====== Exercise data
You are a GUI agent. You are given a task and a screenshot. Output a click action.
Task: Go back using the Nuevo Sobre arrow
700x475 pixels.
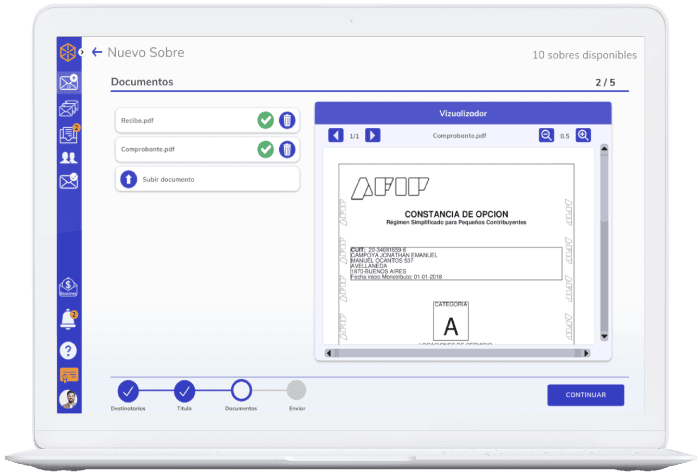97,52
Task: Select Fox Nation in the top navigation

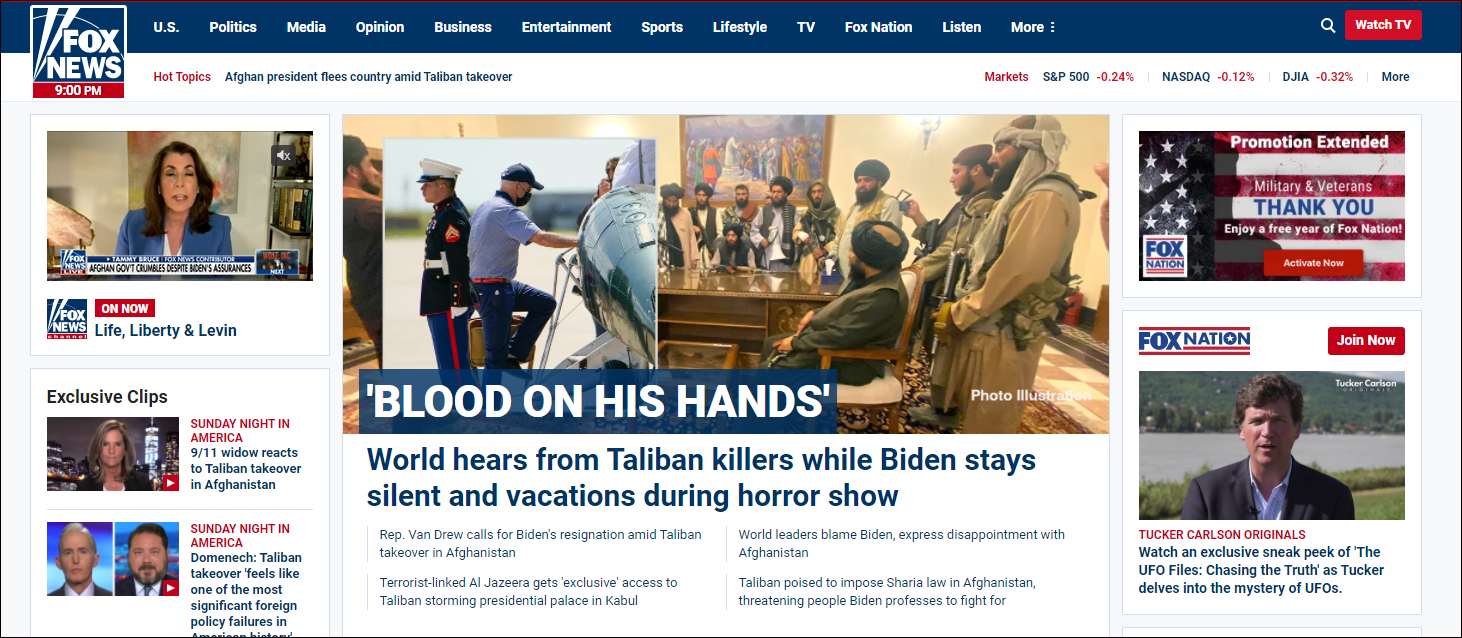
============
## Problem statement
Write out all the lines of the entries again, requests included, but scale every click coordinate in the answers by 0.85, rounding each to a whole number with halves rounded up. Leave the pictures out.

## Solution for this exercise
You are a GUI agent. You are given a task and a screenshot. Output a click action.
Task: Go back using the Nuevo Sobre arrow
700x475 pixels.
82,44
Task: Select Fox Nation in the top navigation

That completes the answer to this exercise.